Ukraina potrzebuje pięciu kolejnych systemów
Według Borisa Pistoriusa, Ukraina potrzebuje jeszcze co najmniej pięciu baterii Patriot, by zapewnić skuteczną ochronę swojej przestrzeni powietrznej przed rosyjskimi atakami rakietowymi i dronowymi. Obecnie Ukraina dysponuje ośmioma zestawami Patriot, z czego dwa są niesprawne z powodu uszkodzeń lub braku amunicji. Prezydent Zełenski w kwietniu 2025 roku apelował o zakup 10 systemów za 15 mld dolarów, oferując finansowanie z funduszy ukraińskich i europejskich.
Negocjacje w sprawie kolejnych dostaw trwają z krajami takimi jak Holandia, Polska, Korea Południowa, Japonia i Australia. Polska, mimo nacisków dyplomatycznych, odmawia przekazania swoich dwóch baterii Patriot, argumentując, że są one na etapie wdrażania i niezbędne dla ochrony granicy z Ukrainą, Białorusią i Rosją. Minister obrony Polski Władysław Kosiniak-Kamysz podkreślił w czerwcu 2024 roku, że dostawy sześciu kolejnych baterii w ramach programu Wisła rozpoczną się w 2026 roku, co ogranicza obecne możliwości wsparcia Ukrainy.
Rosyjska przewaga dronowa rośnie
Rosyjskie ataki powietrzne, zwłaszcza z użyciem dronów Shahed, stają się coraz większym wyzwaniem dla ukraińskiej obrony. Według raportu Instytutu Studiów nad Wojną (ISW) z lipca 2025 roku, Rosja produkuje obecnie 170 dronów Shahed dziennie, a do końca roku może osiągnąć zdolność produkcyjną 190 sztuk dziennie. Liczba ataków dronowych wzrosła z 200 na noc na początku 2025 roku do ponad 700 w lipcu.

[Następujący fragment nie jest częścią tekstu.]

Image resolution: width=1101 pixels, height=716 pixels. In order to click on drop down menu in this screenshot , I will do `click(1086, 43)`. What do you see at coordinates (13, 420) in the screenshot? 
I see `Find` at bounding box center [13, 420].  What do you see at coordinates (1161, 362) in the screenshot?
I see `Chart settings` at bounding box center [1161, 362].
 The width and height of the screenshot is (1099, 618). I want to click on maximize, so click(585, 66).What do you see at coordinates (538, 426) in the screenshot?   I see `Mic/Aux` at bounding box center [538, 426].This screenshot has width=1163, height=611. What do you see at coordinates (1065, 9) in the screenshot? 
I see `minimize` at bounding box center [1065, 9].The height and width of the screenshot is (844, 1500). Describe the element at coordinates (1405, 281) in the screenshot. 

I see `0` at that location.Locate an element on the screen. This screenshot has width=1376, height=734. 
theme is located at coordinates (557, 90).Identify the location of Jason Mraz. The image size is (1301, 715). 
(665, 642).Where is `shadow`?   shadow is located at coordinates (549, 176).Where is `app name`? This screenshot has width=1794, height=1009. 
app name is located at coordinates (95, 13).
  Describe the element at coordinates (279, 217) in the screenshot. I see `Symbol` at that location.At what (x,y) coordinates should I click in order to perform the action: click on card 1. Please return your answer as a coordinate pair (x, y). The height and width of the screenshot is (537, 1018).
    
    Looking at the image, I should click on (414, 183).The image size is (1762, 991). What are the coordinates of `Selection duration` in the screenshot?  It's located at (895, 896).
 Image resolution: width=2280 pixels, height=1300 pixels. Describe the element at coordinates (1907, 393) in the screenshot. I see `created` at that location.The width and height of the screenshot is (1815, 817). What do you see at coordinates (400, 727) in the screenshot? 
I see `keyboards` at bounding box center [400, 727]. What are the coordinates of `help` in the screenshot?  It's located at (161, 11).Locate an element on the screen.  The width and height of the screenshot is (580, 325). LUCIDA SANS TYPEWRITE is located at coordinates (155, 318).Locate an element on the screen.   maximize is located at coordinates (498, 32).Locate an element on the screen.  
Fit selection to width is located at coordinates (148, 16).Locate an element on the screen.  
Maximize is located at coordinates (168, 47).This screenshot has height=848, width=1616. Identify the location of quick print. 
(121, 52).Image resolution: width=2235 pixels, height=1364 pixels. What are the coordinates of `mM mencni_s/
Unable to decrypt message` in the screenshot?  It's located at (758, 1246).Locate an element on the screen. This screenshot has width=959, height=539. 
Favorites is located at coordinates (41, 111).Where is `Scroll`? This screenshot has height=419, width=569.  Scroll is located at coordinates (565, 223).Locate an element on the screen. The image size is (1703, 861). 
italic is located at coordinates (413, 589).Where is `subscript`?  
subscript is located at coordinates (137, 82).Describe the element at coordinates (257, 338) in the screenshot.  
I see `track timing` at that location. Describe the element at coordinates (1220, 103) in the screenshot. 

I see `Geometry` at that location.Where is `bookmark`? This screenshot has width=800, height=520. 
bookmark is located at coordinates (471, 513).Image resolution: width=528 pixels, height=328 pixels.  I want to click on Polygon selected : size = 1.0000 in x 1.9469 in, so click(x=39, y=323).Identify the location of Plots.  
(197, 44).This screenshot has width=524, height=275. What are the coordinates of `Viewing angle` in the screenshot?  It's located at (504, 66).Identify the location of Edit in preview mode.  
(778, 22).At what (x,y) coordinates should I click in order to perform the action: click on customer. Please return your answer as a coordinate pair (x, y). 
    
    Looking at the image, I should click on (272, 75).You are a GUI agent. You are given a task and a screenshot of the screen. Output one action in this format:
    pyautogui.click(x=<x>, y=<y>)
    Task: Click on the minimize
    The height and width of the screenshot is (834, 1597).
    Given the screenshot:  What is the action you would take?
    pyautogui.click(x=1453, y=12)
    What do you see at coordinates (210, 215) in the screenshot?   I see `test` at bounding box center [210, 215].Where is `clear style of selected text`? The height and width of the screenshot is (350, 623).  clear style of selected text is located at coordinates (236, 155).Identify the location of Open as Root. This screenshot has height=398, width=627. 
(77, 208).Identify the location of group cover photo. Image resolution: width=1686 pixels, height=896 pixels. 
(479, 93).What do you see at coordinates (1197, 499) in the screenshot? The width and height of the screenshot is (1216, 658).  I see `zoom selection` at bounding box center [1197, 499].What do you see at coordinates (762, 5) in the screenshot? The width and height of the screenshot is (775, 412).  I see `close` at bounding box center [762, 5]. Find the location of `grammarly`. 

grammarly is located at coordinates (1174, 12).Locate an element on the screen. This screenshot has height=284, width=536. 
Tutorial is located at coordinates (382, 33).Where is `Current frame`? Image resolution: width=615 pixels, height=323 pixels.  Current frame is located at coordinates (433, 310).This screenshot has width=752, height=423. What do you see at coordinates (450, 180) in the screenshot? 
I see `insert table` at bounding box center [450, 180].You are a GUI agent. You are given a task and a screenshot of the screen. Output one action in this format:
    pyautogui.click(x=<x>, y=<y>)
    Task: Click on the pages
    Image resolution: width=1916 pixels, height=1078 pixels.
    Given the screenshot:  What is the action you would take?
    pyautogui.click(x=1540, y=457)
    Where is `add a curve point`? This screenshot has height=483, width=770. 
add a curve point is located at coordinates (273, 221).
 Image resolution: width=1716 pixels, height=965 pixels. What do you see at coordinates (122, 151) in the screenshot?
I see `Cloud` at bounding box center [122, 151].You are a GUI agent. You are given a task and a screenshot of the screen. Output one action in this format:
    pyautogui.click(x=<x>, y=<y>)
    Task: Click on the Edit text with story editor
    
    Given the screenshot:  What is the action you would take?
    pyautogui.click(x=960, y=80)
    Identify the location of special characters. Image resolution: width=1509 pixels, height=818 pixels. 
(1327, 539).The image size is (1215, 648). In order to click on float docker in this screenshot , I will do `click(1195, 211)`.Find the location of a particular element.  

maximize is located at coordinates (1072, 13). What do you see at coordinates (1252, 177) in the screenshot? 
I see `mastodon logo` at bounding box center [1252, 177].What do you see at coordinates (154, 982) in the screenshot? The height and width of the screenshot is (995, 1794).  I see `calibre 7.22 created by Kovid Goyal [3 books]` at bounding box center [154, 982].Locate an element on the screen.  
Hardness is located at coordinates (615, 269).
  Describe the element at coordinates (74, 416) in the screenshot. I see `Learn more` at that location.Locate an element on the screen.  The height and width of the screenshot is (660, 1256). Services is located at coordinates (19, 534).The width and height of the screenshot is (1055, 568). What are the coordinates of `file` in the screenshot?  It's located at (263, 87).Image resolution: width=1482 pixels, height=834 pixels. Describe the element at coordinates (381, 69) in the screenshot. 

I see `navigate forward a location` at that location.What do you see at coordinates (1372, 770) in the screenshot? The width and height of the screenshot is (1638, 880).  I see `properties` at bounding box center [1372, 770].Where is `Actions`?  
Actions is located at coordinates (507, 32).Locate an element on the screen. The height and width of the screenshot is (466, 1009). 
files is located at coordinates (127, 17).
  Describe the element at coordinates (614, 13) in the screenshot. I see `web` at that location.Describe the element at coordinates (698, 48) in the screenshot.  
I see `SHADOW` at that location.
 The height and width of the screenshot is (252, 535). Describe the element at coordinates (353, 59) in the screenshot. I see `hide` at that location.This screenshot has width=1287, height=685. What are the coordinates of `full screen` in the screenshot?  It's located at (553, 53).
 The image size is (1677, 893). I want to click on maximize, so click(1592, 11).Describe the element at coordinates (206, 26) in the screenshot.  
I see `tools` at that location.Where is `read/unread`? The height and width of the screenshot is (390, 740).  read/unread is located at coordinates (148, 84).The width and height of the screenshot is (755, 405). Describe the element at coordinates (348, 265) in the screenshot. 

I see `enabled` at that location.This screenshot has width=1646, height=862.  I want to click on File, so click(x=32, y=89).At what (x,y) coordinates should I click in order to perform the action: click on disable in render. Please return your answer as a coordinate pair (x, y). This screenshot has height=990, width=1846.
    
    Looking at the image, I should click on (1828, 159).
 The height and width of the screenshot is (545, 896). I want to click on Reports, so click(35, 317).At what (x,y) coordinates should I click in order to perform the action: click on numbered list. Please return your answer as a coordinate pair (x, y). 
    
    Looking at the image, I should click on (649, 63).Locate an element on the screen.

ISW szacuje, że w listopadzie Rosja może być w stanie przeprowadzić atak z użyciem 2000 dronów w ciągu jednej nocy, co znacząco obciąży ukraińską obronę powietrzną.
Rosyjskie uderzenia niszczą infrastrukturę krytyczną, w tym elektrownie, jak w przypadku elektrociepłowni Trypilskiej w obwodzie kijowskim w kwietniu 2024 roku, gdy Ukrainie zabrakło pocisków przeciwlotniczych. Stabilna obrona powietrzna Ukrainy wymagałaby 20 baterii Patriot lub SAMP/T, podczas gdy minimum to siedem baterii do ochrony kluczowych miast i obiektów.
Ukraina apeluje o 120 miliardów dolarów
Premier Ukrainy Denys Szmyhal podczas spotkania z ambasadorami w Kijowie 20 lipca 2025 roku ogłosił, że Ukraina potrzebuje w 2026 roku co najmniej 120 mld dolarów na obronność, z czego połowę mają sfinansować międzynarodowi partnerzy. Szmyhal zaproponował długoterminową współpracę, obejmującą:
- Licencje i technologie: Ukraina oferuje partnerom dostęp do swoich technologii obronnych, w tym produkcji dronów i systemów przeciwlotniczych.
- Spółki joint venture: Kijów zachęca do zakładania wspólnych przedsiębiorstw zbrojeniowych z krajami NATO, w tym w Polsce i Niemczech.
- Budowa zakładów zbrojeniowych: Ukraina proponuje tworzenie fabryk w krajach sojuszniczych, co ma przyspieszyć produkcję uzbrojenia i obniżyć koszty.
Szmyhal podkreślił, że do końca 2026 roku 50% uzbrojenia używanego na froncie powinno pochodzić z ukraińskiej produkcji, co ma zmniejszyć zależność od dostaw zagranicznych.
Szansa na rozmowy pokojowe?
Deklaracja Holandii i Niemiec zbiega się z planowanym na 23 lipca 2025 roku spotkaniem przedstawicieli Ukrainy i Rosji w Turcji, które ma dotyczyć m.in. wymiany jeńców. To pierwsze oficjalne rozmowy od czerwca 2025 roku, kiedy to negocjacje w Stambule, wspierane przez USA i sekretarza generalnego NATO Marka Rutte, nie przyniosły przełomu.
Rutte skrytykował wówczas Rosję za wysyłanie delegacji z historykiem Władimirem Medinskim, co uznał za brak powagi w negocjacjach. Prezydent Trump, który w lipcu 2025 roku dał Rosji 50 dni na osiągnięcie porozumienia, zagroził 100-procentowymi cłami na rosyjski import i sankcjami na partnerów handlowych Moskwy, jeśli rozmowy nie przyniosą rezultatów.